Gosh, I've been researching and hope to eventually get a PC with Ryzen 9 3900X, and 2080 TI graphics card with 64GB RAM - but you're saying even that is slow for Fusion?

(Selecting 3900X rather than 3950X, because Puget systems says Fusion benefits from higher base speed, rather than higher number of cores).

https://www.pugetsystems.com/labs/articles/DaVinci-Resolve-Studio-CPU-performance-AMD-Ryzen-9-3950X-1616/

Re: Old Mac crawls in Fusion: upgrading 32GB RAM, will it he

PostPosted: Tue Feb 11, 2020 11:25 am
by Sam Steti
No, he's saying that Fusion is slow on it too, not that "it is slow for fusion"... But those kind of beefy configs raise smiles on your face when tested on Resolve...

Re: Old Mac crawls in Fusion: upgrading 32GB RAM, will it he

PostPosted: Tue Feb 11, 2020 10:12 pm
by Marc Gasser
Compared to my mid2010 MacPro with 96GB Ram and Nvidia GeForce 960,
Fusion Standalone does not run any faster on my new Threadripper workstation,
(Fusion inside Resolve is even slower).

But,
Resolve Studio for video editing and color grading runs and renders blazing fast!
As Frank Engel wrote, the Fusion codebase came in its years an does not really benefit from multi-core architecture.

So as I mentioned in the post above, for more performance you currently have to use another software than Fusion....

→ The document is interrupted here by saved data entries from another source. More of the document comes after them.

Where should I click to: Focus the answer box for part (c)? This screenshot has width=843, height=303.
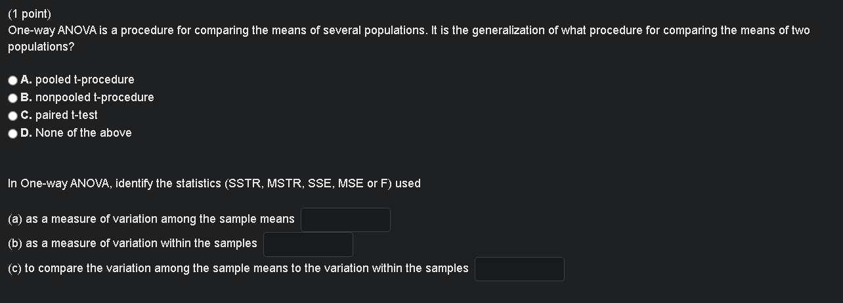point(519,269)
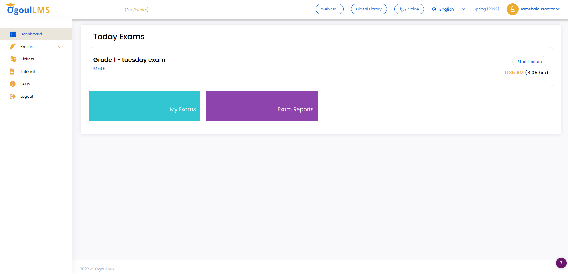Open the teal My Exams tile
The width and height of the screenshot is (568, 274).
144,106
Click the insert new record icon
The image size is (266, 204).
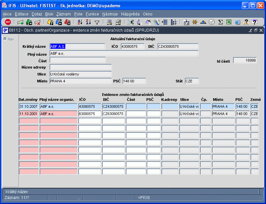point(20,22)
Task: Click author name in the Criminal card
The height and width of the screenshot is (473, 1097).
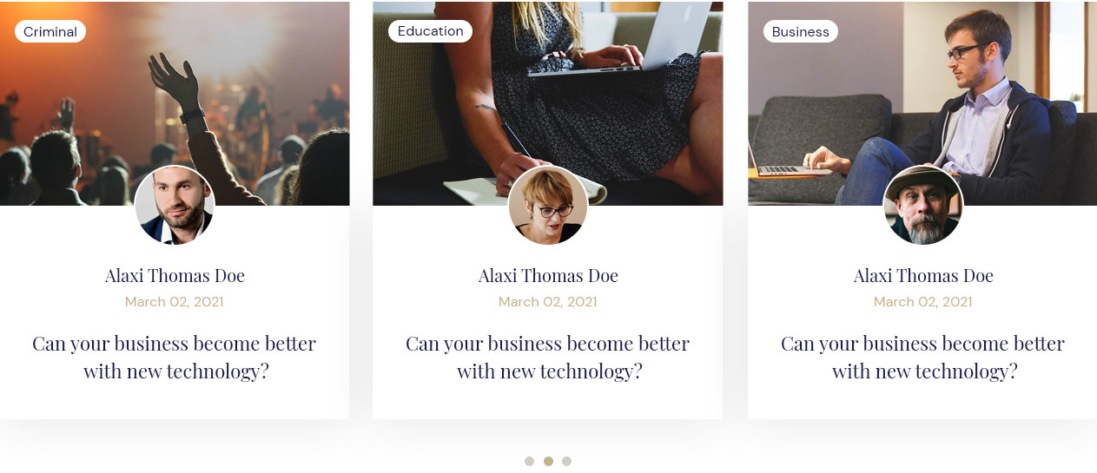Action: (175, 276)

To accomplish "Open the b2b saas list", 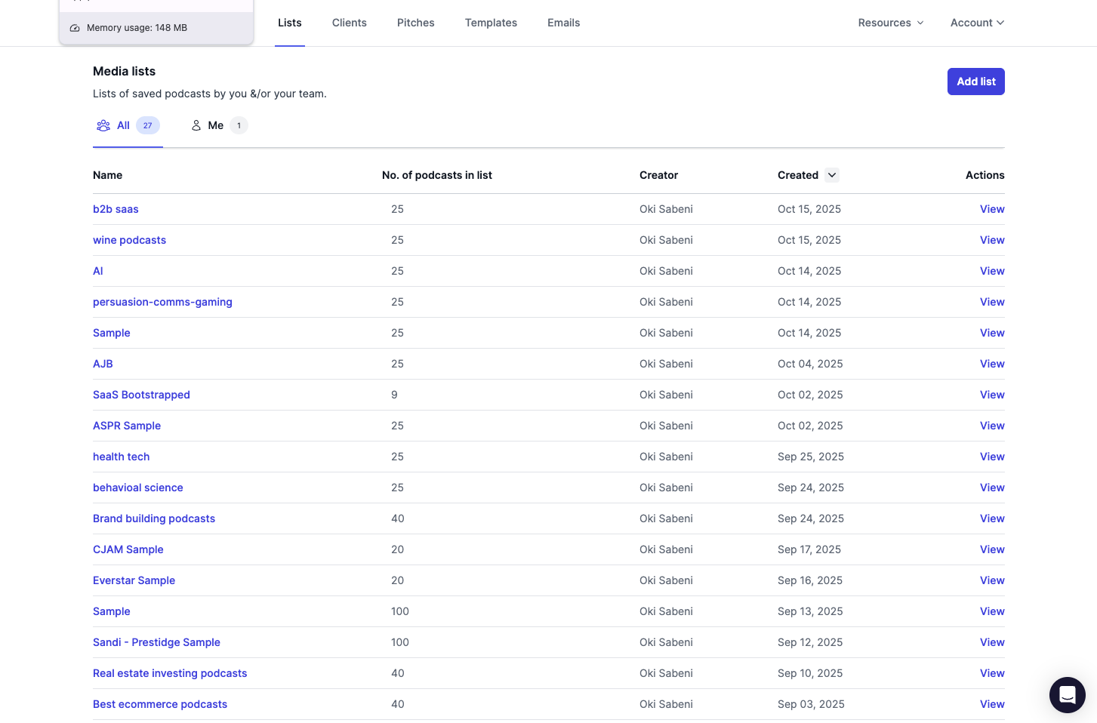I will 116,209.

Re: Old Mac crawls in Fusion: upgrading 32GB RAM, will it he

PostPosted: Tue Feb 11, 2020 11:11 pm
by Sam Steti
Marc Gasser wrote:So as I mentioned in the post above, for more performance you currently have to use another software than Fusion....

Well, don't know if i'm the guy you're answering to, but I personally know that since I've been experiencing a lot of combinations and despite those disappointing perf, Fu is still one of my favorite pieces of soft...

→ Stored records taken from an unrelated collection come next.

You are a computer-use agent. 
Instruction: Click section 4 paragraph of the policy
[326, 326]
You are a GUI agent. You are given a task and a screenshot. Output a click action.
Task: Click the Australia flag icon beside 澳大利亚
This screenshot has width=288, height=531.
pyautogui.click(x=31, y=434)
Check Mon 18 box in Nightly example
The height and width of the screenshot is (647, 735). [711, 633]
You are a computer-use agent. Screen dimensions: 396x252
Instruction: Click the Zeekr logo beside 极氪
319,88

It's involved in almost all my projects, except for basic edit or quick basic CCorrections, and moreover for more sophisticated Fusion scenes, my projects schedules and organisation of work agenda include Fusion renders as a whole part of the game to be treated as a specific part :) (actually I always keep specific jobs I deal with during Fu renders)...
I've learned not to compare its perf with anything else (and even less Resolve which takes advantage of GPU(s) and constantly evolves)

Re: Old Mac crawls in Fusion: upgrading 32GB RAM, will it he

PostPosted: Wed Feb 12, 2020 1:27 am
by Pieter Van Houte
Leaving aside the comparing apples to oranges, there is now so much misinformation in this topic it needs its own disclaimer.

Re: Old Mac crawls in Fusion: upgrading 32GB RAM, will it he

PostPosted: Thu Feb 13, 2020 3:33 am
by Chad Capeland
It's my understanding that Fusion's codebase contains a lot of gluten. FYI.

Re: Old Mac crawls in Fusion: upgrading 32GB RAM, will it he

PostPosted: Sat Apr 25, 2020 6:04 am
by rsf123
Just an update on what I did.

I took a risk and bought a 32GB memory upgrade - the risk was that if the extra memory didn't allow me to operate Fusion more readily, that money could have better put towards a new computer.

The good news is that the 32GB enables me do most of what I need to do in Davinci and Fusion, provided I use optimized media, and wait for the Fusion caches to update from red-lines to blue-lines. Sure, it is not fast, but since I'm not a professional, it does not concern me about long render times.

To test the system, I created a 1 hour 4K video project. Every few seconds, I created Fusion keyframes (admittedly I copied and pasted many of them, so I don't know if having identical Fusion clips makes it more efficient, if Fusion doesn't re-calculate identical clips?). The 32GB system handled the 1 hour video with Fusion compositions throughout.

I've ordered a 1TB external SSD to devote solely for Davinci optimized media and caches, so that my main SSD does not get clogged up.

I find that the computer, even with 32GB, still crawls when doing 3D particles - but I don't often do that.

So in summary, the extra 32GB has enabled me to keep using this old computer. I was going to upgrade, but the recent Corona economic downturn motivates me to keep using the present Mac as long as possible. The 2GB VRAM is not great, but I can do most of what I need to do with 4K editing, albeit a bit slower.

I still dream of a 64GB, 3950X, 2080TI one day when the economy picks up.